Councils and private inspectors face further cutbacks, as Butler & Young closes four offices

Local authority building control departments and private approved inspectors are being forced to make dramatic cutbacks because of the tightening construction market.

It is understood that approved inspector Butler & Young has closed four offices, including those in Chester, in Cheshire, and Hinckley, Leicestershire.

Building control and housing warranty provider NHBC is making 150 site-based staff redundant. It is understood that 70 of those are approved inspectors.

Paul Timmins, chairman of the Association of Consultant Approved Inspectors, said he expected a wave of bankruptcies among inspection firms. He said: “I think it’s possible there could be a thinning out of the smaller inspectors who have concentrated on the housing market.”

Local authority building control (LABC) departments are also making cutbacks. Paul Everall, chief executive of LABC, said: “If you talk to any local authority you will find they are under considerable pressure. If the value of projects goes down, then the building control manager needs to find ways of reducing costs accordingly. In some cases that means redundancies.”

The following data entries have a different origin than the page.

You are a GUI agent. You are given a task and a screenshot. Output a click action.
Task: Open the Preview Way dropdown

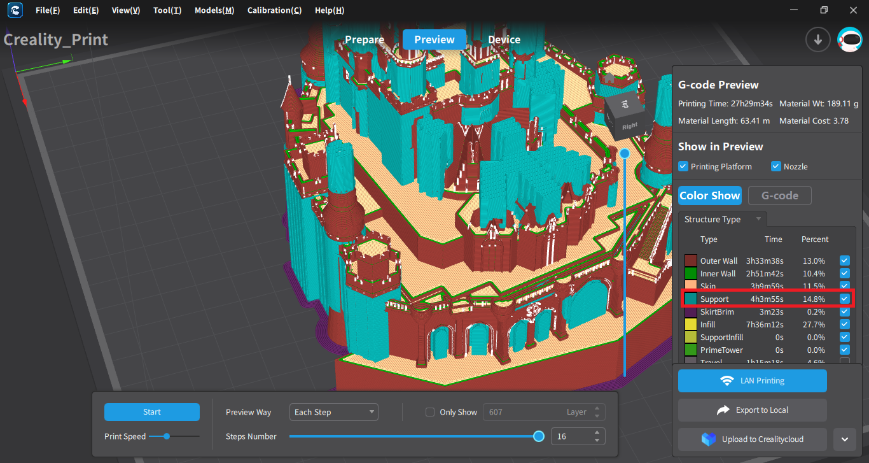click(x=333, y=412)
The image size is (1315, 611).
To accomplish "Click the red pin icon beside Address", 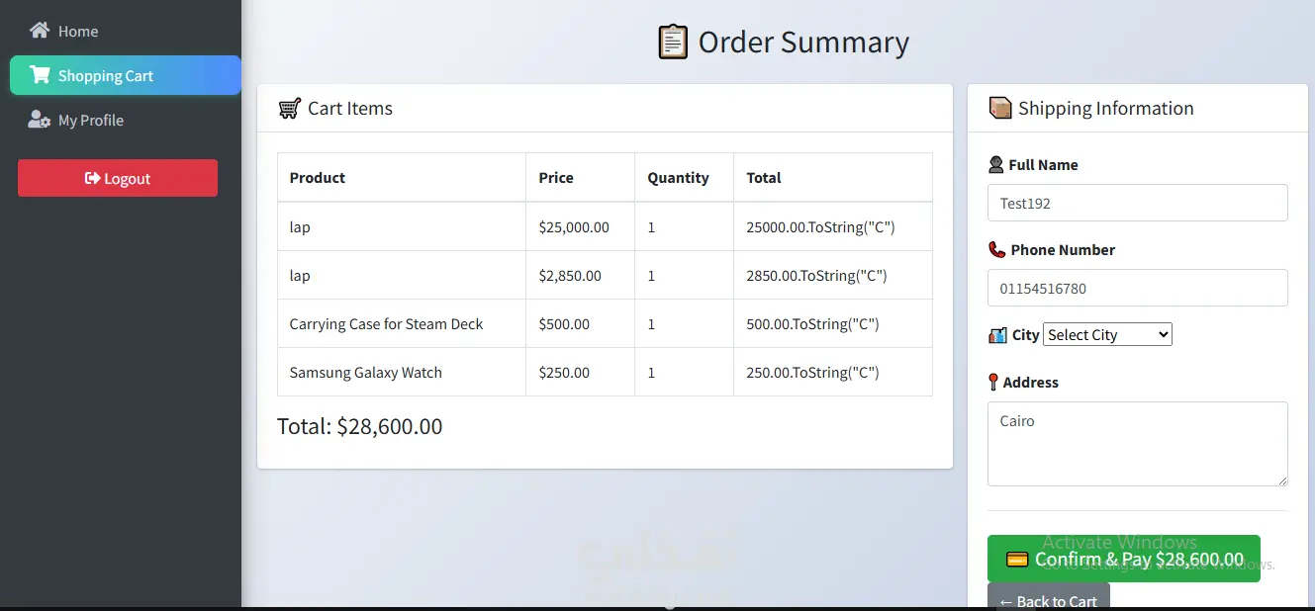I will [x=993, y=383].
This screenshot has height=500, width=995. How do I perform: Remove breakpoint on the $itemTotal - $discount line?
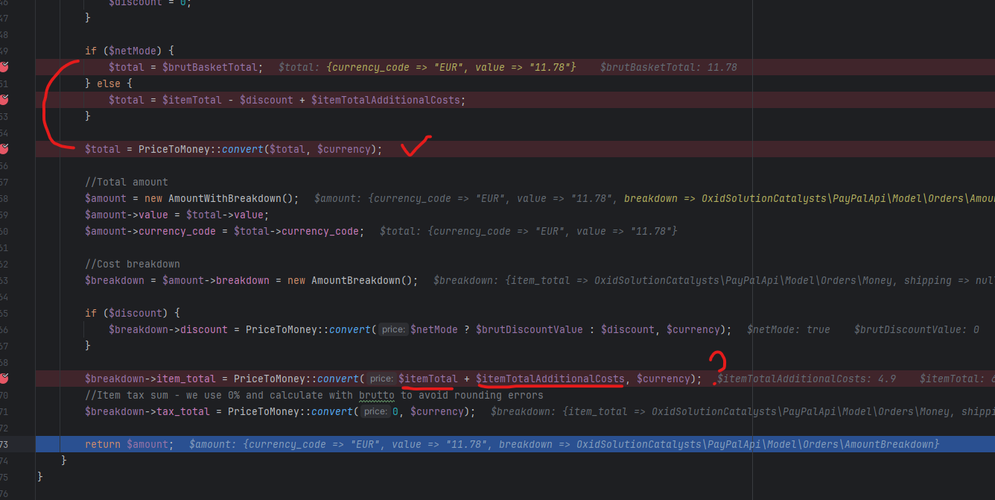pos(4,100)
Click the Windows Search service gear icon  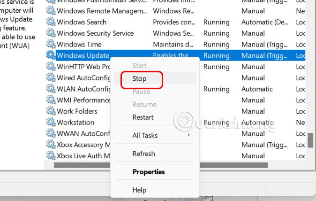tap(51, 22)
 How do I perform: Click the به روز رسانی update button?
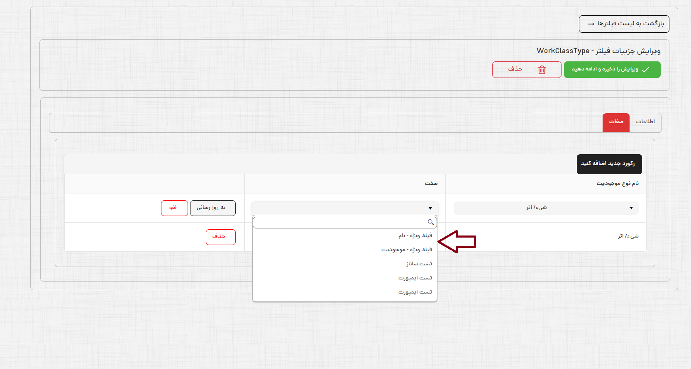pos(212,208)
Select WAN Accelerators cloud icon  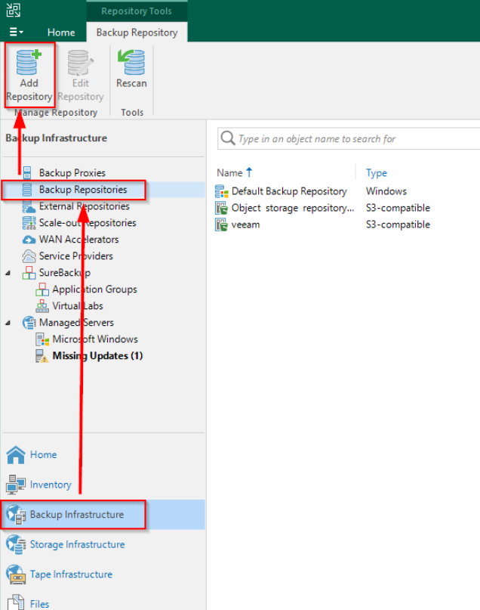[29, 240]
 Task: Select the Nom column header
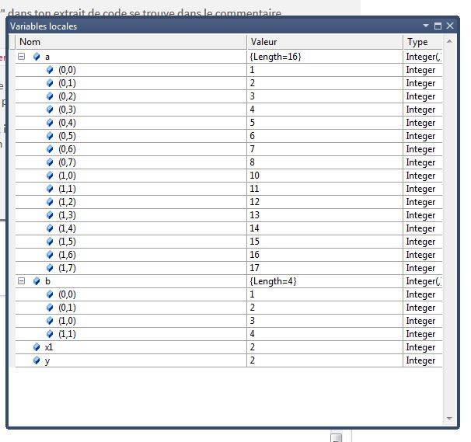coord(131,42)
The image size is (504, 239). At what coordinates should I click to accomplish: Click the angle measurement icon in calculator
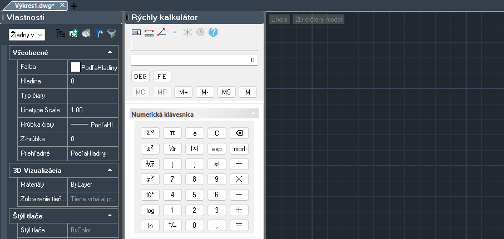pyautogui.click(x=161, y=32)
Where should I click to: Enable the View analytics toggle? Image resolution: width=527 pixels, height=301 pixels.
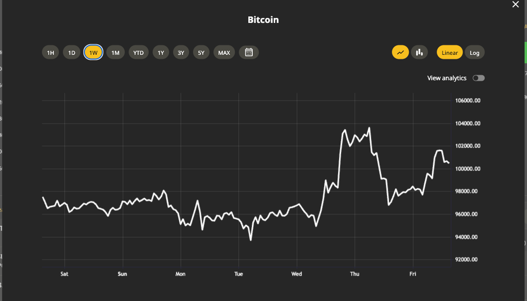point(478,78)
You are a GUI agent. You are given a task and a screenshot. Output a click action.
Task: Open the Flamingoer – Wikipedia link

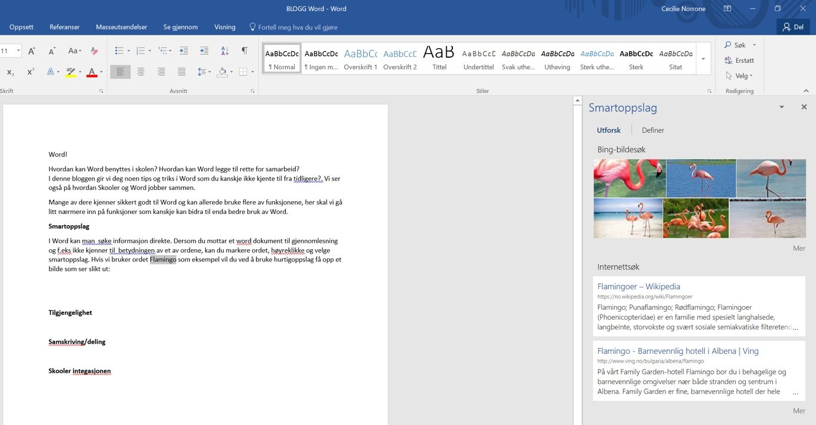[x=638, y=286]
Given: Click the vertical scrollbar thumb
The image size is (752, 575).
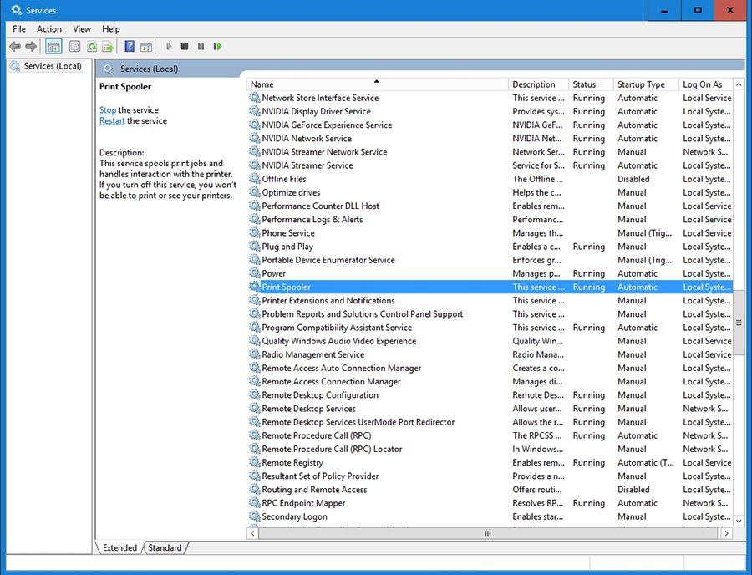Looking at the screenshot, I should click(738, 322).
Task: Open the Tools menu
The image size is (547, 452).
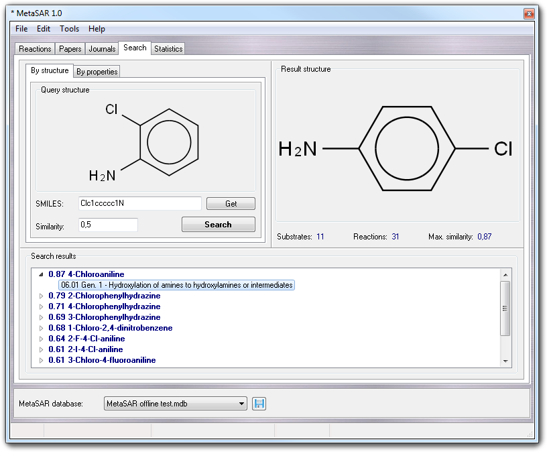Action: 69,29
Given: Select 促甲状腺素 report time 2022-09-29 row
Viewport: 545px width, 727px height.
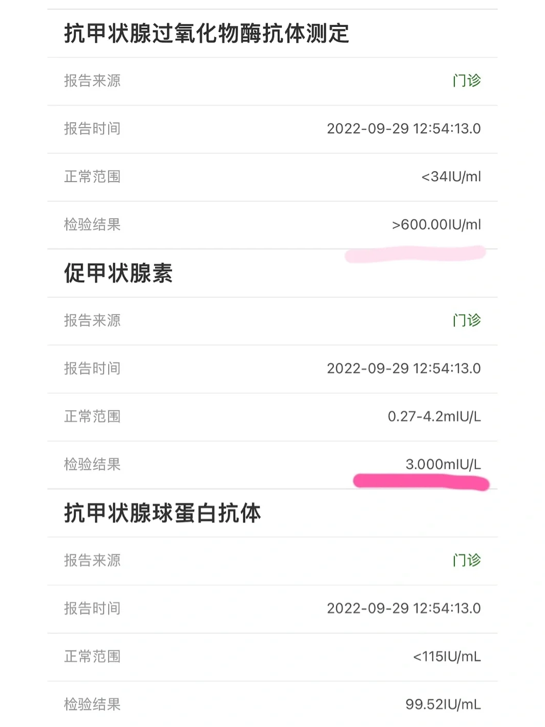Looking at the screenshot, I should pyautogui.click(x=273, y=369).
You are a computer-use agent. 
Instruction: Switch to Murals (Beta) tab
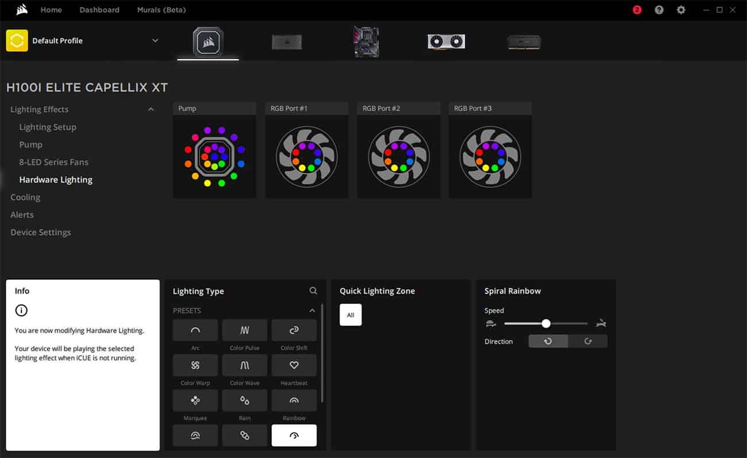[161, 10]
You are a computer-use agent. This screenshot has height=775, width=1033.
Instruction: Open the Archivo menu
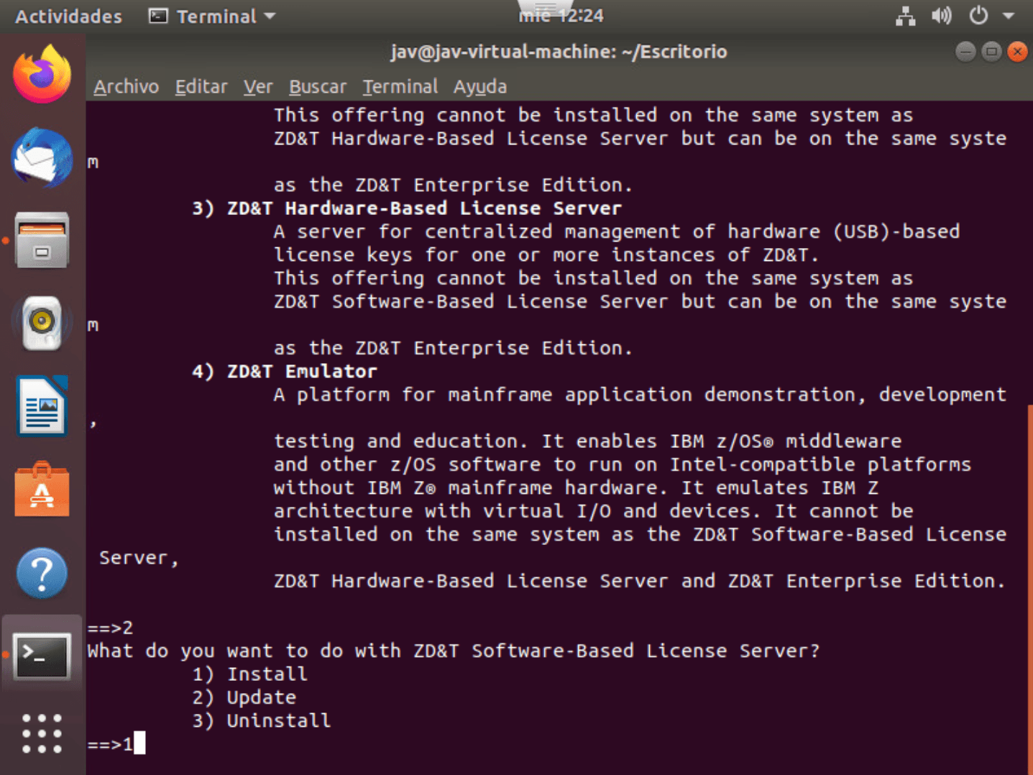126,87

Many councils are trying to redeploy building control staff in other roles to avoid redundancies. Steve Evans, the chief building control surveyor at Milton Keynes, said the council was redeploying staff to avoid being caught short when the market picked up again.

Robust Details, the firm that approves standard details for acoustic regulations, has had its market slashed in half. Dave Baker, chief executive, said: “Housing starts are a particular problem for us – it’s fallen by 40-50%.” He said the firm had cut back on contract staff.

• Jessica Matthew, the civil servant in charge of Building Regulations at the communities department, has left after three months in the job. She was the fourth incumbent in three-and-a-half years.